=== Material shown ===
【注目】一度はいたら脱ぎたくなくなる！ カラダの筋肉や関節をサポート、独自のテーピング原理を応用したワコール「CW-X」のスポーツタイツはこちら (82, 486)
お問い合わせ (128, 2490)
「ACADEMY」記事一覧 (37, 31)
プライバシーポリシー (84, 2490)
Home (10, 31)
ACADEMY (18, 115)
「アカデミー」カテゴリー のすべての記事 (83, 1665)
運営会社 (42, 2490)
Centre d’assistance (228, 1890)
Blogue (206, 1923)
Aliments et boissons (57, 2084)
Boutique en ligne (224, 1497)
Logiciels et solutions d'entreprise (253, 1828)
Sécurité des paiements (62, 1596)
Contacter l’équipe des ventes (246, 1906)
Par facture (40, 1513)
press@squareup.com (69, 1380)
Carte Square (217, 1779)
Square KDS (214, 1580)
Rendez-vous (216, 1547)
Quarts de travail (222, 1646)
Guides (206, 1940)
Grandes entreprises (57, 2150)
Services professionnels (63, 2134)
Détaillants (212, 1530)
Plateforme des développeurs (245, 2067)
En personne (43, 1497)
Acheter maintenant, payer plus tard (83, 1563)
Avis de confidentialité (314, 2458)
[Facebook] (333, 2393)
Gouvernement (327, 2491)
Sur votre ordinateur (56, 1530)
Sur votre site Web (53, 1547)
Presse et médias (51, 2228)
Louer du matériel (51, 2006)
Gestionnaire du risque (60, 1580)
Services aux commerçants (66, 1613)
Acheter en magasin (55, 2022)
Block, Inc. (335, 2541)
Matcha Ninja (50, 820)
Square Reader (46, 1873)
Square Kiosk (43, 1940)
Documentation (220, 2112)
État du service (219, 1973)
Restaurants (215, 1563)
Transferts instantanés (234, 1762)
===
* **Assignment**: Print each entry above again, exactly as it was given.

* **Solution to the exercise**:
【注目】一度はいたら脱ぎたくなくなる！ カラダの筋肉や関節をサポート、独自のテーピング原理を応用したワコール「CW-X」のスポーツタイツはこちら (82, 486)
お問い合わせ (128, 2490)
「ACADEMY」記事一覧 (37, 31)
プライバシーポリシー (84, 2490)
Home (10, 31)
ACADEMY (18, 115)
「アカデミー」カテゴリー のすべての記事 (83, 1665)
運営会社 (42, 2490)
Centre d’assistance (228, 1890)
Blogue (206, 1923)
Aliments et boissons (57, 2084)
Boutique en ligne (224, 1497)
Logiciels et solutions d'entreprise (253, 1828)
Sécurité des paiements (62, 1596)
Contacter l’équipe des ventes (246, 1906)
Par facture (40, 1513)
press@squareup.com (69, 1380)
Carte Square (217, 1779)
Square KDS (214, 1580)
Rendez-vous (216, 1547)
Quarts de travail (222, 1646)
Guides (206, 1940)
Grandes entreprises (57, 2150)
Services professionnels (63, 2134)
Détaillants (212, 1530)
Plateforme des développeurs (245, 2067)
En personne (43, 1497)
Acheter maintenant, payer plus tard (83, 1563)
Avis de confidentialité (314, 2458)
[Facebook] (333, 2393)
Gouvernement (327, 2491)
Sur votre ordinateur (56, 1530)
Sur votre site Web (53, 1547)
Presse et médias (51, 2228)
Louer du matériel (51, 2006)
Gestionnaire du risque (60, 1580)
Services aux commerçants (66, 1613)
Acheter en magasin (55, 2022)
Block, Inc. (335, 2541)
Matcha Ninja (50, 820)
Square Reader (46, 1873)
Square Kiosk (43, 1940)
Documentation (220, 2112)
État du service (219, 1973)
Restaurants (215, 1563)
Transferts instantanés (234, 1762)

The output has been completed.